The firm, supported by Tiger Global, has been chosen by broker-dealer Finclear. They will list Australian equities on the Australian Stock Exchange (ASX). Trading in ASX-listed securities will be CHESS-sponsored, which means traders will trade under their own name and receive stock delivery.
It will quickly become Australia’s most competitive broker. It has the lowest-cost brokerage services in the market with its discounted business plan.
For years, CommSec, a Commonwealth Bank of Australia affiliate, has controlled the Australian equity brokerage market.
The commission-free disrupter
Stakeshop already has a presence in Australia. In 2017, it began offering trading services for Australian and New Zealand investors on the US stock market.
It continued to provide brokerage services without charging commissions and made money by charging 0.7% when traders moved funds between the Australian and US dollars.

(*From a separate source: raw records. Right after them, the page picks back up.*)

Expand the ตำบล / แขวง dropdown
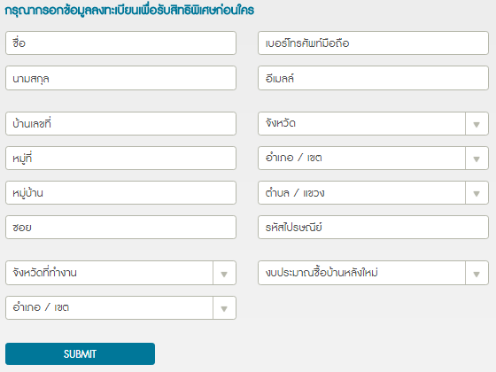Viewport: 496px width, 372px height. (x=373, y=193)
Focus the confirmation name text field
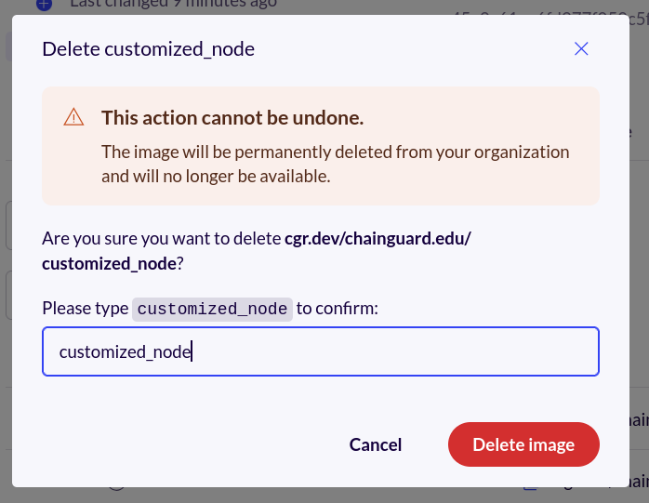 pyautogui.click(x=320, y=351)
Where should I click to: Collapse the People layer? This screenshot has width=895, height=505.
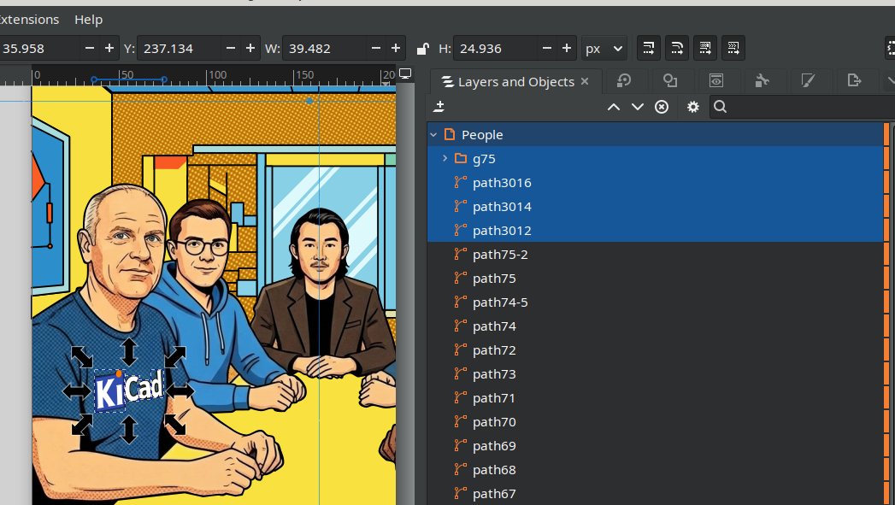click(433, 134)
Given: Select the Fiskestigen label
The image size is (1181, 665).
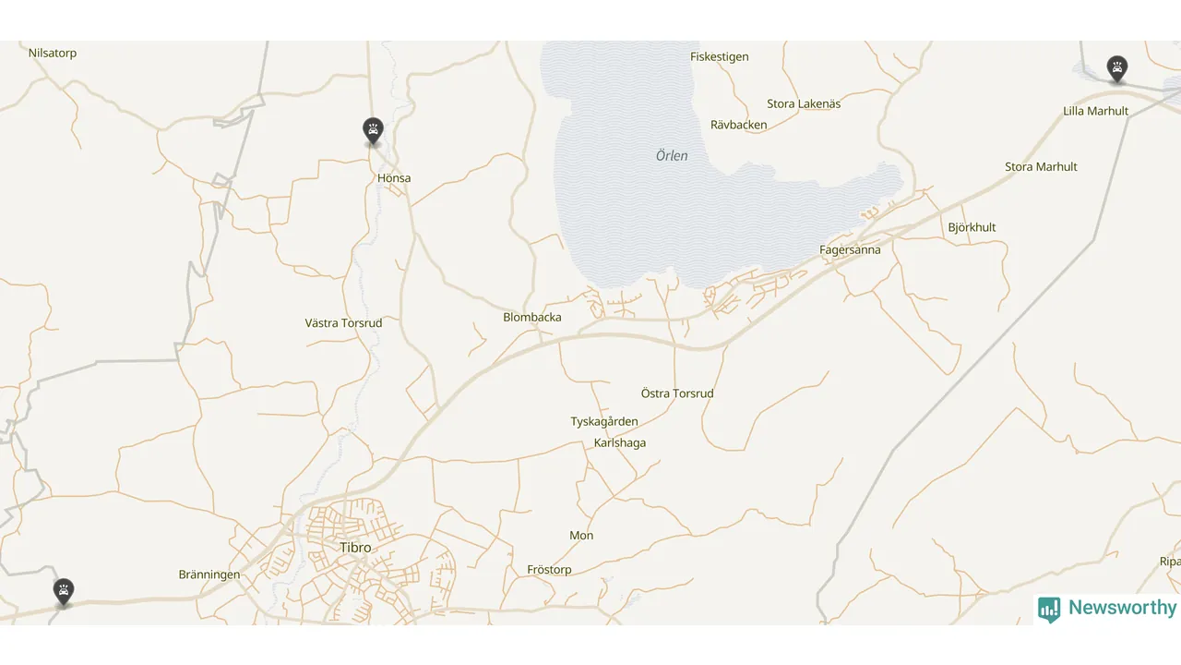Looking at the screenshot, I should 720,57.
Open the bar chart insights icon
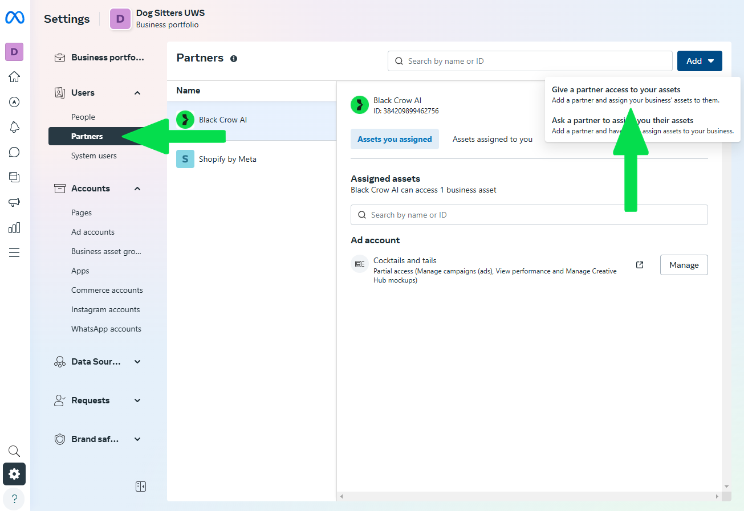The height and width of the screenshot is (511, 744). [x=14, y=228]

According to Leibowitz, the platform has 360,000 users and monthly trading volumes of $1 billion.
The firm will initially provide commission-free services until the end of this year for trading Australian dollars, after which it will charge a fee of $3 per transaction. This will be far cheaper than CommSec’s minimum charge of AUDS$10.
“I believe this model will propel us to the top,” said Leibowitz. In fact, this is a tried-and-true approach that startups like Robinhood, BUX, and FreeTrade are using to disrupt financial markets in the United States and Europe.